See this very simple C code:
n->next = first;
n->pprev = &h->first;
h->first = n;
Would the third line be executed before the first two lines?
A little different than what you might expect, most programmers will say YES.
And then they will go on and on about Out-of-Order-Execution, including compiler’s, or CPU’s…
Bla blabla…
The real world, however, is often less complicated!
Writing your own tcp_v4_rcv is essential for programmers who frequently customize TCP protocol, such as doing TCP optimizations.
Let’s take a look at an example about how to do this:
#include <linux/module.h>
#include <linux/kernel.h>
#include <linux/kallsyms.h>
#include <linux/tcp.h>
#include <net/protocol.h>
int (*orig_tcp_handler)(struct sk_buff *skb);
int my_tcp_v4_rcv(struct sk_buff *skb)
{
// ... do sth...
return orig_tcp_handler(skb);
}
struct net_protocol *prot = NULL;
int hook_init (void)
{
if ((prot = (struct net_protocol*)kallsyms_lookup_name("tcp_protocol")) == NULL) {
return -1;
}
orig_tcp_handler = prot->handler;
prot->handler = my_tcp_v4_rcv;
return 0;
}
void hook_cleanup(void)
{
if (orig_tcp_handler) {
prot->handler = orig_tcp_handler;
}
}
MODULE_LICENSE("GPL");
module_init(hook_init);
module_exit(hook_cleanup);
But is it right?
Occasionally, but not often, we get a kernel panic caused by a NULL pointer.
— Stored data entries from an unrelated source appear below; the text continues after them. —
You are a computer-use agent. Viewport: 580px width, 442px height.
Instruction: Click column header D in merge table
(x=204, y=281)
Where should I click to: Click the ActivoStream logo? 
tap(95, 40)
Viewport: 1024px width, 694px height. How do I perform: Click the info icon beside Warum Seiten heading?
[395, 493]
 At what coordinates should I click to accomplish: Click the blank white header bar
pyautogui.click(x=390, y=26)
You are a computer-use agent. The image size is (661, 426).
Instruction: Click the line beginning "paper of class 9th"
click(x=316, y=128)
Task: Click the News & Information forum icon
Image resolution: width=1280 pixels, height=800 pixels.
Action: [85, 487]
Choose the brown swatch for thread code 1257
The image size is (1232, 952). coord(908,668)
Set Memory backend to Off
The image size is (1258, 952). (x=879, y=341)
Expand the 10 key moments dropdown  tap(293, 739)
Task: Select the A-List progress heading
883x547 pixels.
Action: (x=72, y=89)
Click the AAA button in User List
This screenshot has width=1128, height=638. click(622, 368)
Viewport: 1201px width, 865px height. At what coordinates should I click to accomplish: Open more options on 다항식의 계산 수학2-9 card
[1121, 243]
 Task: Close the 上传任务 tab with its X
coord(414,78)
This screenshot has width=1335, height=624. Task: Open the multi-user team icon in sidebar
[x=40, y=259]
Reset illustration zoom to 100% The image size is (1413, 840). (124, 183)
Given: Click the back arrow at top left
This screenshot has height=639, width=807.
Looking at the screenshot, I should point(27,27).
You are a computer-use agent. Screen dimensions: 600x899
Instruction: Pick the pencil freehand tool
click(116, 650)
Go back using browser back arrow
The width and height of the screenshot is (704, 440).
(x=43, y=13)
The reason is that orig_tcp_handler is NULL.
Therefore, the code above is incorrect.
But why?
The C code you see is invisible to the CPU, and the CPU sees assembly instructions but C code.
Now, it might be more helpful to look at the assembler to see what’s going on rather than daydreaming about more complex possibilities.
Let’s go:
objdump -D hook.ko
We can see following stuff:
0000000000000010 <init_module>:
10: e8 00 00 00 00 callq 15 <init_module+0x5>
15: 55 push %rbp
16: 48 c7 c7 00 00 00 00 mov $0x0,%rdi
1d: 48 89 e5 mov %rsp,%rbp
20: e8 00 00 00 00 callq 25 <init_module+0x15>
25: 48 85 c0 test %rax,%rax
28: 74 17 je 41 <init_module+0x31>
2a: 48 8b 50 08 mov 0x8(%rax),%rdx
2e: 48 c7 40 08 00 00 00 movq $0x0,0x8(%rax)
35: 00
36: 31 c0 xor %eax,%eax
38: 5d pop %rbp
39: 48 89 15 00 00 00 00 mov %rdx,0x0(%rip) # 40 <init_module+0x30>
40: c3 retq
41: b8 ff ff ff ff mov $0xffffffff,%eax
46: 5d pop %rbp
47: c3 retq
48: 0f 1f 84 00 00 00 00 nopl 0x0(%rax,%rax,1)
4f: 00
Let’s look at 0x2a/Location. It means that the value of the prot->handler is temporarily stored in RDX. Address is still inflight.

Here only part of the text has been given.